J.P. Morgan, Cowen, SVB Leerink and Guggenheim Securities acted as the joint book-running managers for the offering.
A registration statement relating to the shares sold in this offering was declared effective by the Securities and Exchange Commission on February 3, 2021. The offering was made only by means of a prospectus, copies of which may be obtained from: J.P. Morgan Securities LLC, c/o Broadridge Financial Solutions, 1155 Long Island Avenue, Edgewood, NY 11717, or by telephone at (866) 803-9204, or by email at prospectus-eq_fi@jpmchase.com; Cowen and Company, LLC, c/o Broadridge Financial Solutions, 1155 Long Island Avenue, Edgewood, NY, 11717, Attn: Prospectus Department, by email at PostSaleManualRequests@broadridge.com or by telephone at (833) 297-2926; SVB Leerink LLC, Attention: Syndicate Department, One Federal Street, 37th Floor, Boston, MA, 02110, by telephone at 1-800-808-7525, ext. 6105, or by email at syndicate@svbleerink.com; or Guggenheim Securities, LLC, Attention: Equity Syndicate Department, 330 Madison Avenue, 8th Floor, New York, NY 10017, by telephone at (212) 518-9544, or by email at GSEquityProspectusDelivery@guggenheimpartners.com.
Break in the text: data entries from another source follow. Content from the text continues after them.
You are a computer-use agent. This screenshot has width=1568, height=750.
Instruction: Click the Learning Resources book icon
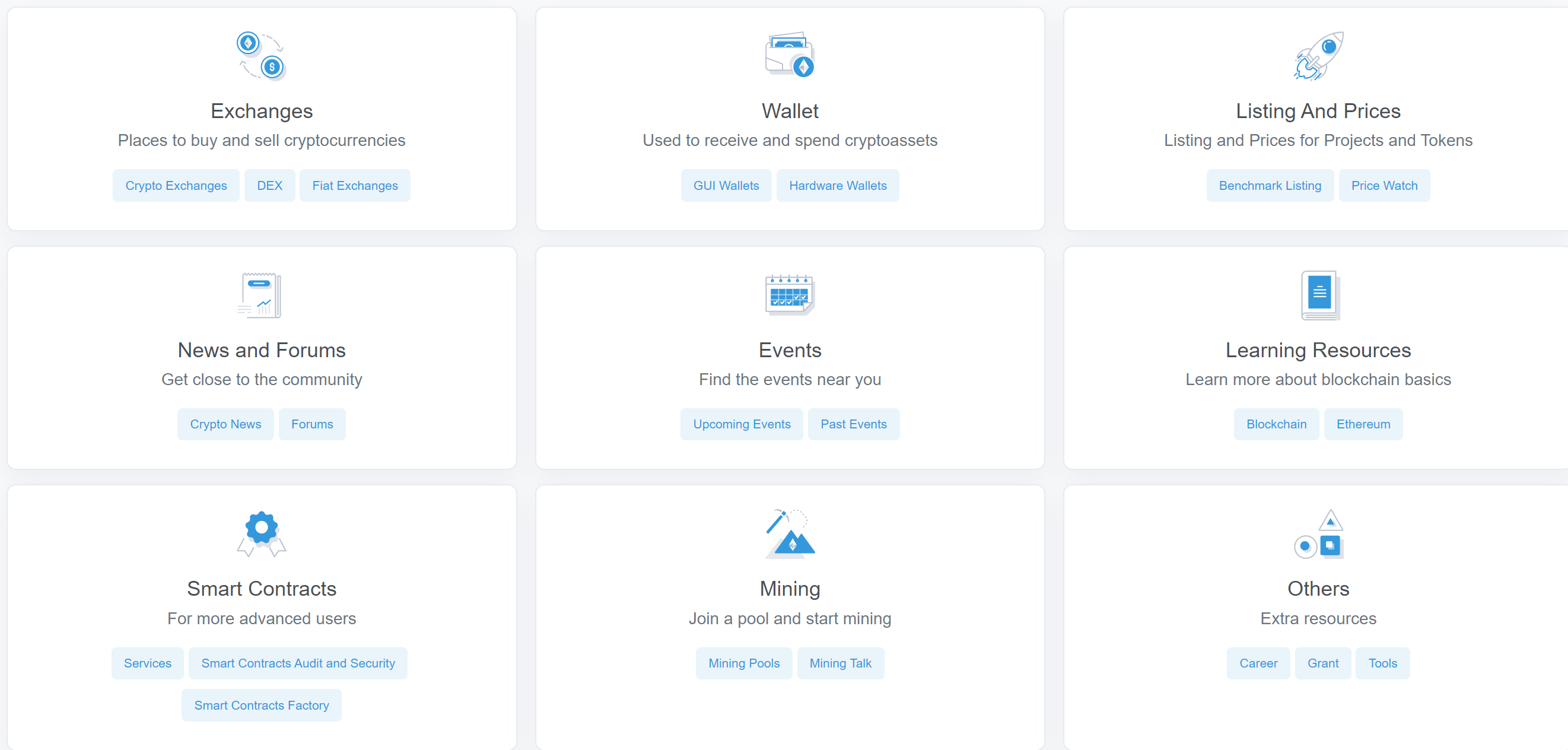(1319, 295)
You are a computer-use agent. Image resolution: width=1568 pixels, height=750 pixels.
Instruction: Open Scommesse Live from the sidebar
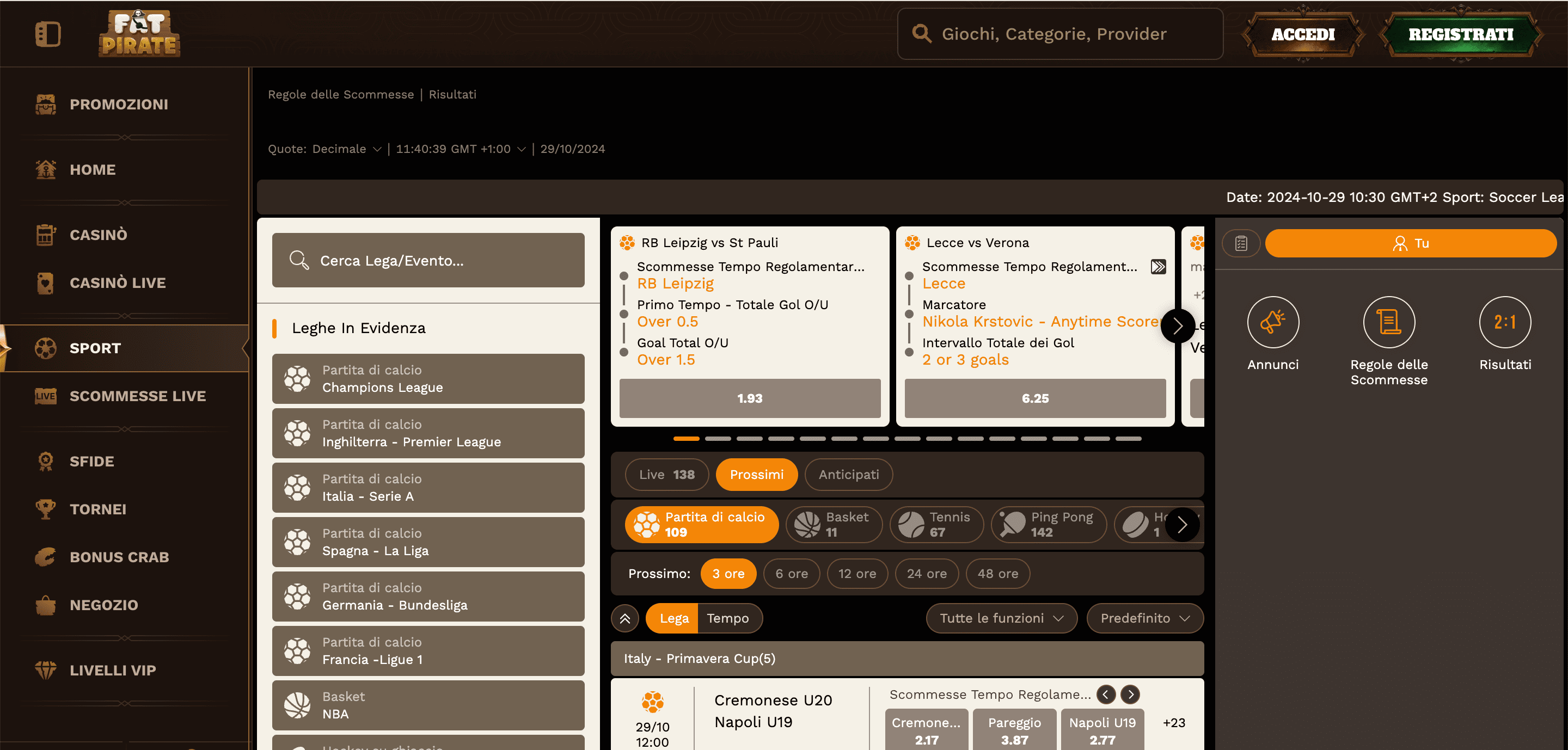point(138,395)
This press release shall not constitute an offer to sell or a solicitation of an offer to buy these securities, nor shall there be any sale of these securities in any state or other jurisdiction in which such offer, solicitation or sale would be unlawful prior to the registration or qualification under the securities laws of any such state or other jurisdiction.
About Revolution Medicines
Revolution Medicines is a clinical-stage precision oncology company focused on developing novel targeted therapies to inhibit high-value frontier targets in RAS-addicted cancers. The company possesses sophisticated structure-based drug discovery capabilities built upon deep chemical biology and cancer pharmacology know-how and innovative, proprietary technologies that enable the creation of small molecules tailored to unconventional binding sites.
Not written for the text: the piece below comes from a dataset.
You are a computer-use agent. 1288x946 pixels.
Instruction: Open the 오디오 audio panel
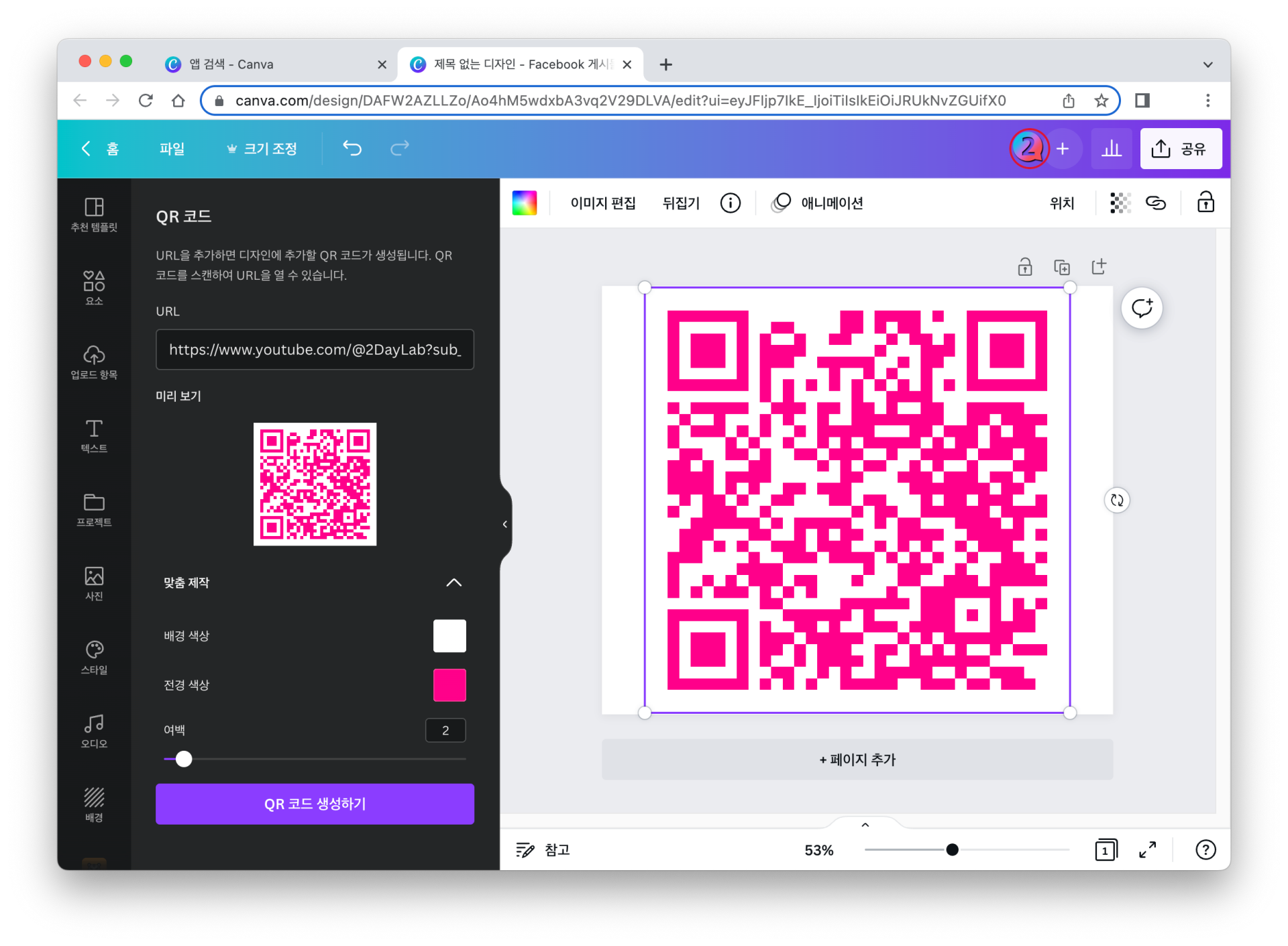point(94,730)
Forward Looking Statements
To the extent that statements contained in this press release are not descriptions of historical facts regarding Revolution Medicines, they are forward-looking statements reflecting the current beliefs and expectations of management made pursuant to the safe harbor provisions of the Private Securities Litigation Reform Act of 1995. Such forward-looking statements involve risks and uncertainties, including, without limitation, risks and uncertainties related to market conditions. Such forward-looking statements involve substantial risks and uncertainties that relate to future events and the actual results could differ significantly from those expressed or implied by the forward-looking statements. Revolution Medicines undertakes no obligation to update or revise any forward-looking statements. For a further description of the risks and uncertainties relating to Revolution Medicines’ business in general, see Revolution Medicines’ Quarterly Report on Form 10-Q filed with the Securities and Exchange Commission on November 12, 2020, the prospectus for this offering filed with the SEC on February 5, 2021, and its future periodic reports to be filed with the SEC.